Fred Clark, normally extremely perspicacious, has jumped on the anti-Paul bandwagon with both feet, giving space to some pretty dreadful stuff from Kevin Drum, who calls Paul “the dictionary definition of a crank” and practically gets the vapors considering such radical Ron Paul ideas as legalizing all drugs and challenging the apparently inviolable orthodoxy that America’s involvement in World War II was The Best Thing The Ever Happened:

Now… you have the fact that Paul opposes the War on Drugs and supports a non-interventionist foreign policy. But guess what? Even there, he’s a crank. Even if you’re a hard-core non-interventionist yourself, you probably think World War II was a war worth fighting. But not Ron Paul. He thinks we should have just minded our own damn business.
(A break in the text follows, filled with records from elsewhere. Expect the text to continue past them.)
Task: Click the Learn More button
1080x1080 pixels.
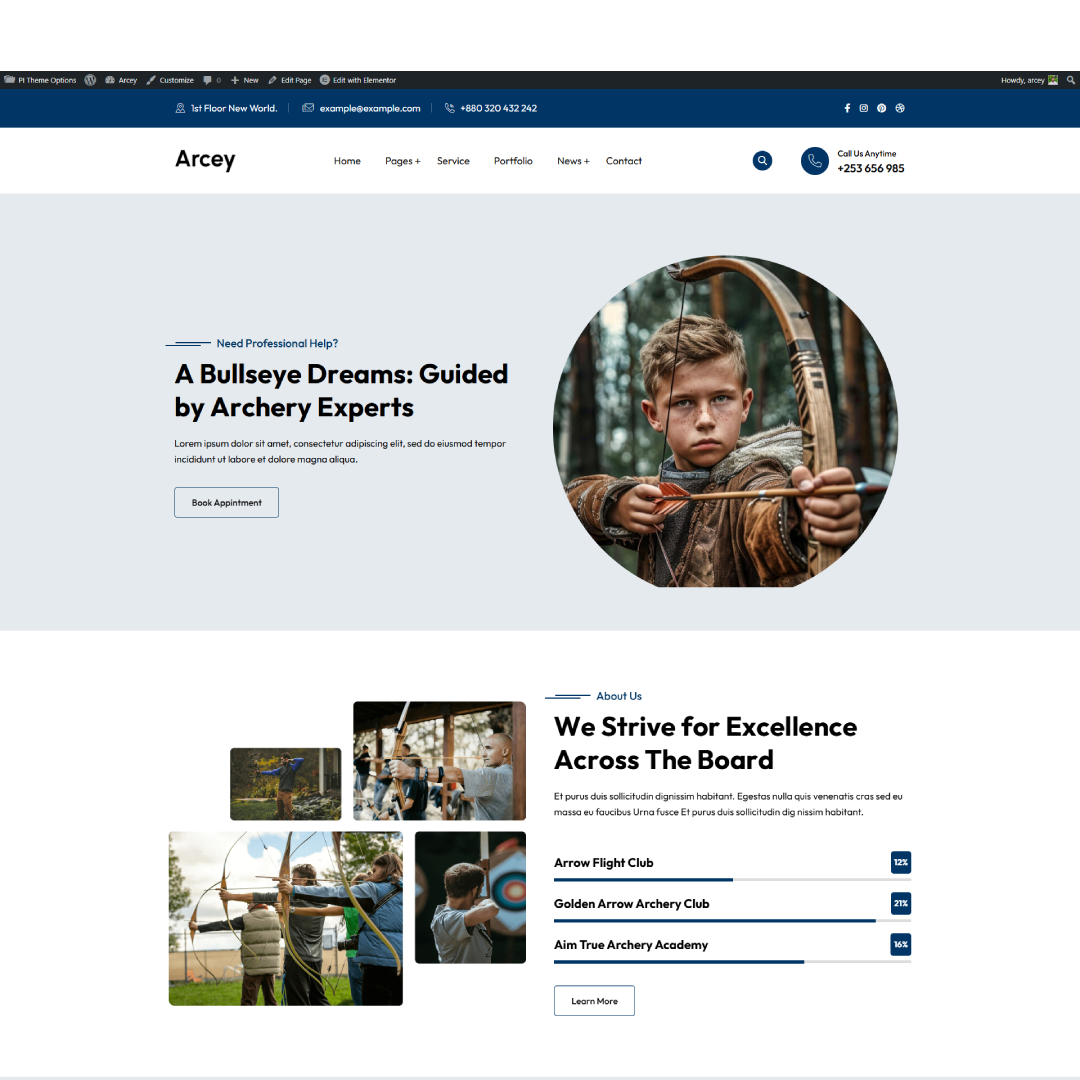Action: click(x=594, y=1001)
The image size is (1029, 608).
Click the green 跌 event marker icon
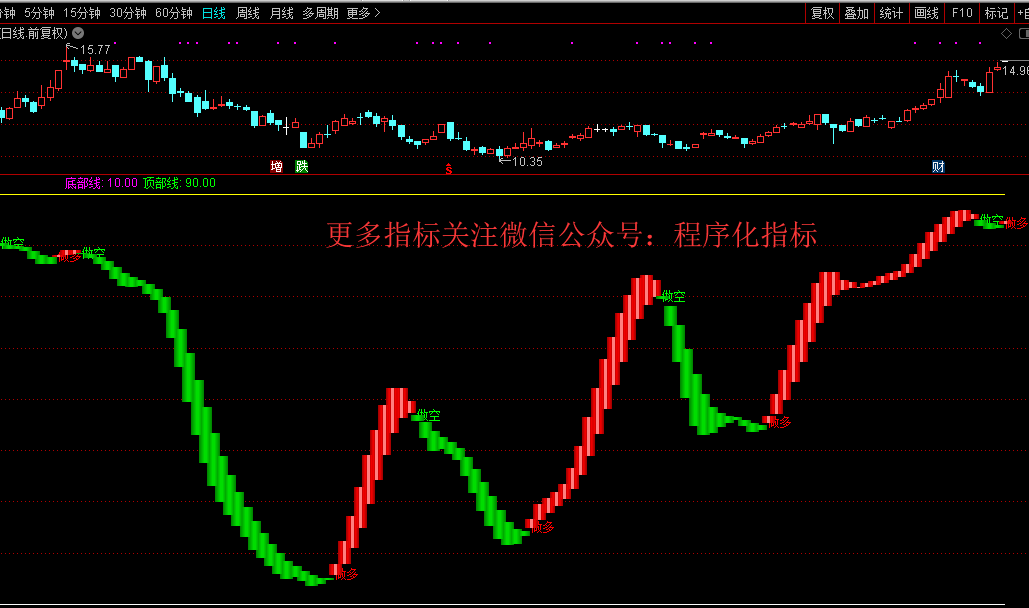pyautogui.click(x=301, y=166)
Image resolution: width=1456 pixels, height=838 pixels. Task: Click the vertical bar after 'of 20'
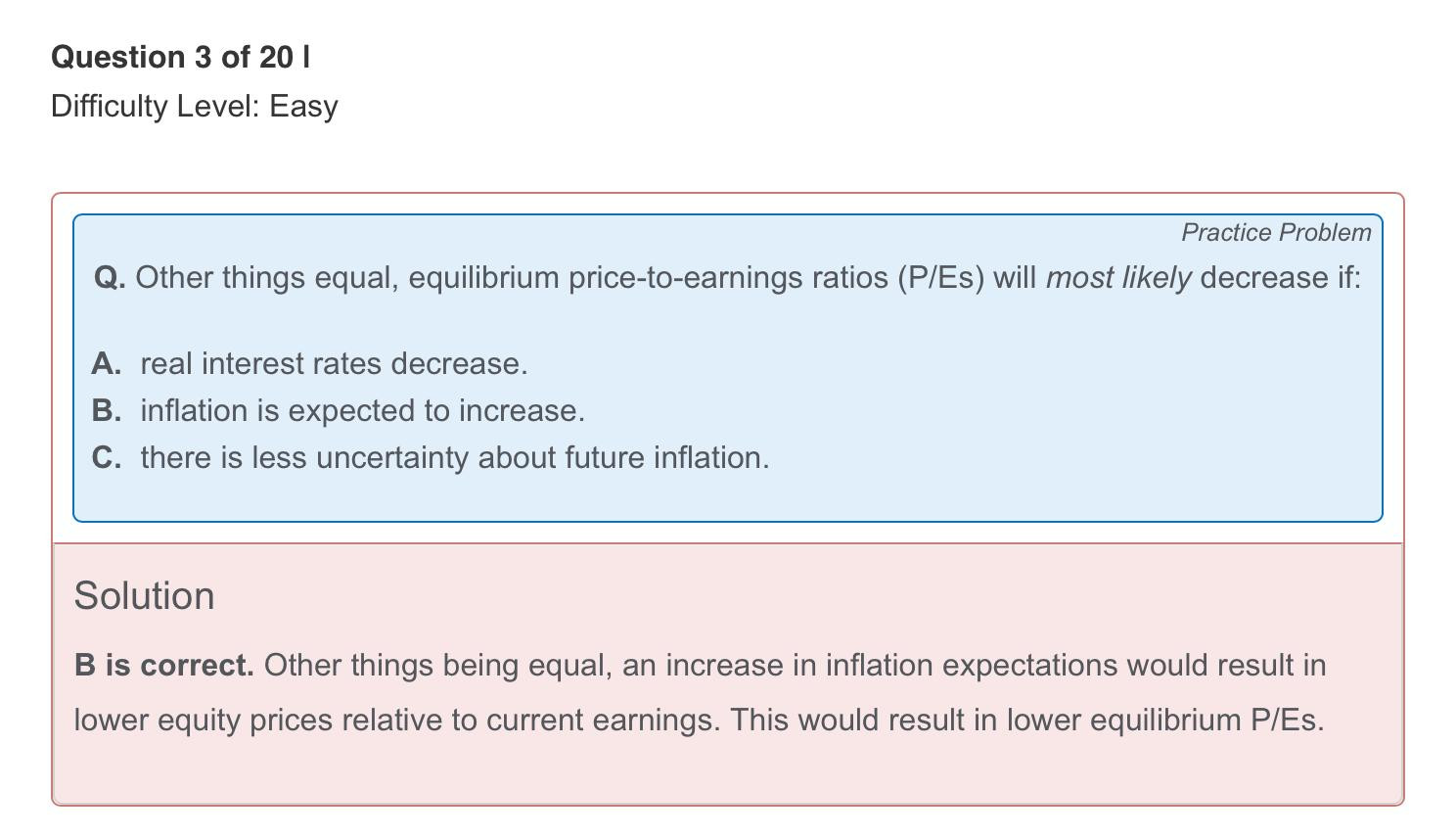point(306,57)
Look, right here and right now, can we please add a corollary to Godwin’s Law that says that the first person to bring up the righteousness of World War II in any discussion of war loses, automatically? Like bringing up Nazis/Hitler, it’s a complete conversation-ender. And that’s exactly how people like Drum and Clark use it, too. “If you support/defend/are mildly interested in Ron Paul, YOU’RE SAYING WE SHOULD HAVE LET HITLER TAKE OVER!!!”

Fuuuuuck you.


Drum and Clark would also like you to believe that Ron Paul is irrelevant to the anti-war sentiment that has welled up in this country recently. Here’s Drum:

I’ll concede up front that it’s not possible to know for sure what impact Ron Paul is having on public views toward non-interventionism. But come on. It’s true that the American public is less enamored of war these days than it used to be, but the obvious reason for this can be summed up in two words: Afghanistan and Iraq. Americans are more skeptical of military adventurism than they were ten years ago because the shock of 9/11 has worn off and we’ve gone through two spectacularly disastrous foreign wars. Ron Paul has played almost no role in this at all.
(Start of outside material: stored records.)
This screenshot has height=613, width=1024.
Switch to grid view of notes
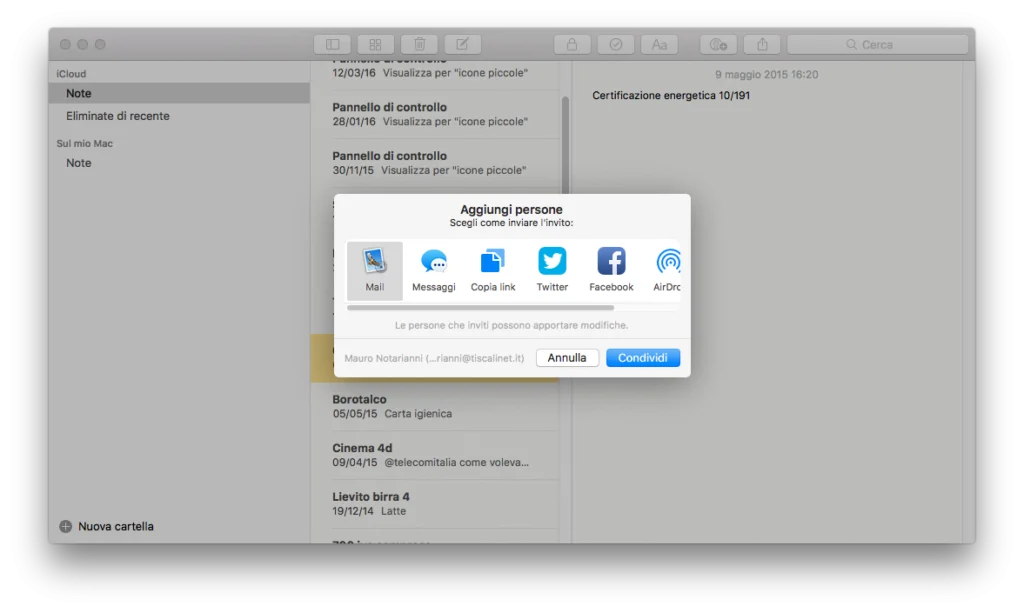tap(375, 43)
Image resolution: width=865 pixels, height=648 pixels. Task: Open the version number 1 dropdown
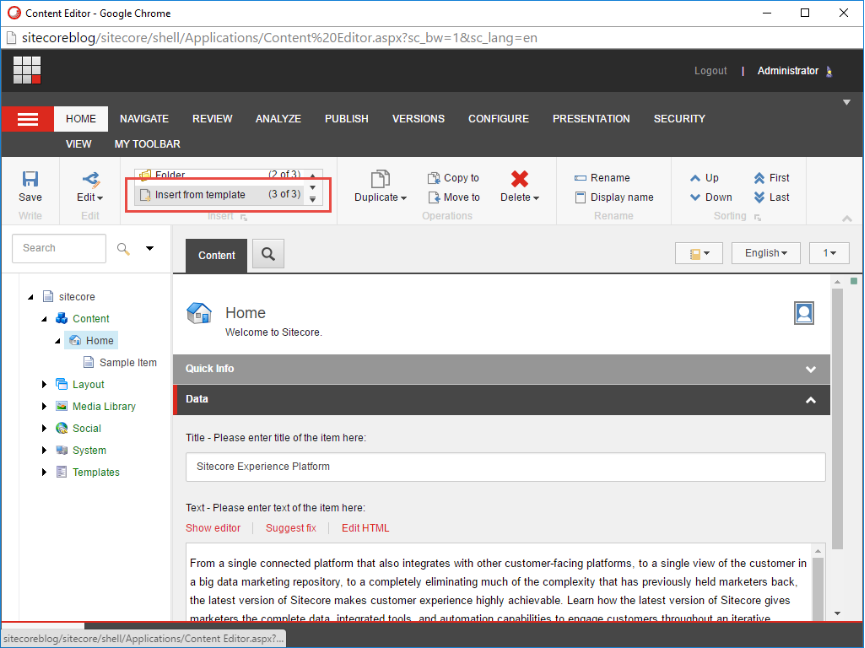[x=829, y=253]
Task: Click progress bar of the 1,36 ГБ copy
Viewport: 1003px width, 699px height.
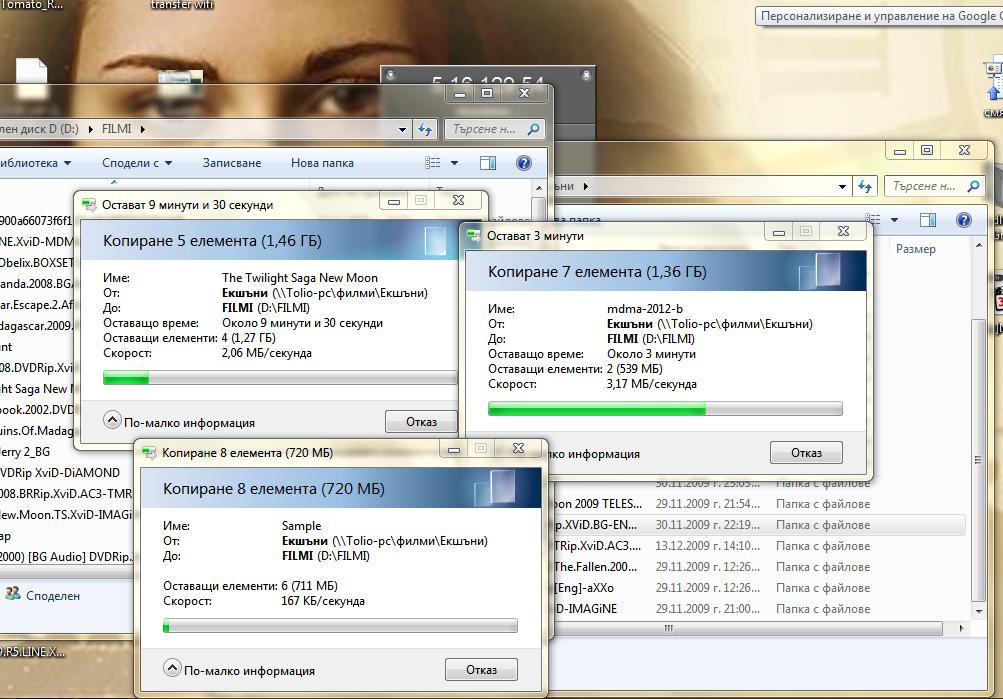Action: (665, 409)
Horseshit. If Paul weren’t in the race, there would be no mainstream candidate giving a voice to that skepticism about military adventurism — especially among the young, and most especially among members of the military, who are Paul’s largest source of financing and who are four times more likely to donate to his campaign than to Romney’s. Maybe Drum should look at what the people who actually fight these wars are saying with their campaign contributions: Paul is the standard-bearer for people who would like us not to risk the lives of our fighting men and women on the whims of politicians.

Drum encourages anti-war liberals, disingenuously, to shun Paul (because he’s “toxic”) and seek out the “plenty of voices these days not named Ron Paul” that are speaking out against military interventionism. I say “disingenuously” because Drum knows perfectly well that those “voices” are not running for president. Who gives a fuck if you read Noam Chomsky? We’re talking about voting. And, I repeat — Paul is the only candidate within even hailing distance of a major party nomination who is taking a firm anti-war stance. (Obama has every bit the hard-on for foreign wars that Bush did, even if he’s smarter about executing them.)

Drum quickly fluffs his chickenhawk feathers, though, combining a pretty trenchant cynicism with straightforward neocon bloodthirstiness:

We won’t know for sure about this until some kind of serious military action rears its head again, but here’s a guess: if Iran makes even the slightest overt military move to block the Strait of Hormuz, the American public will be every bit as keen for blood as they’ve ever been. And frankly, that’s probably about as true among Ron Paul’s supporters as everyone else. They’ve always cared mostly about his economic crankery and his opposition to social welfare, not his foreign policy views….

I’m not a hardcore non-interventionist like Paul. If Iran seriously tried to mine the Strait of Hormuz, for example, I’d fully expect the U.S. Navy to put a stop to it, even if that meant sinking a few Iranian vessels.

Great. Good for you. Meanwhile, the sailors and soldiers you’d send over there to kill Iranians are sending checks to Ron Paul as fast as they can.


But the real disappointment here is Clark, a blogger whose work I’d previously always read first when starting up Google Reader. Clark is best known as a voice for liberal evangelicalism — yes, there is such a thing — and he often writes sensitively and wittily about the Christian obligation to give up one’s possessions and serve others. But here, while adding his own twists to Drum’s “DO YOU WANT HITLER TO WIN??” hyperbole (Clark starts with the idea of just war and, sadly, comes out in favor of the air strikes on Libya), he actually reproduces two WWII era cartoons by Dr. Seuss. They’re blatant, bullying, and kind of revolting pro-war propaganda, but maybe Clark figures that Seuss is some kind of sacred, unchallengeable authority for people who grew up in the last few generations.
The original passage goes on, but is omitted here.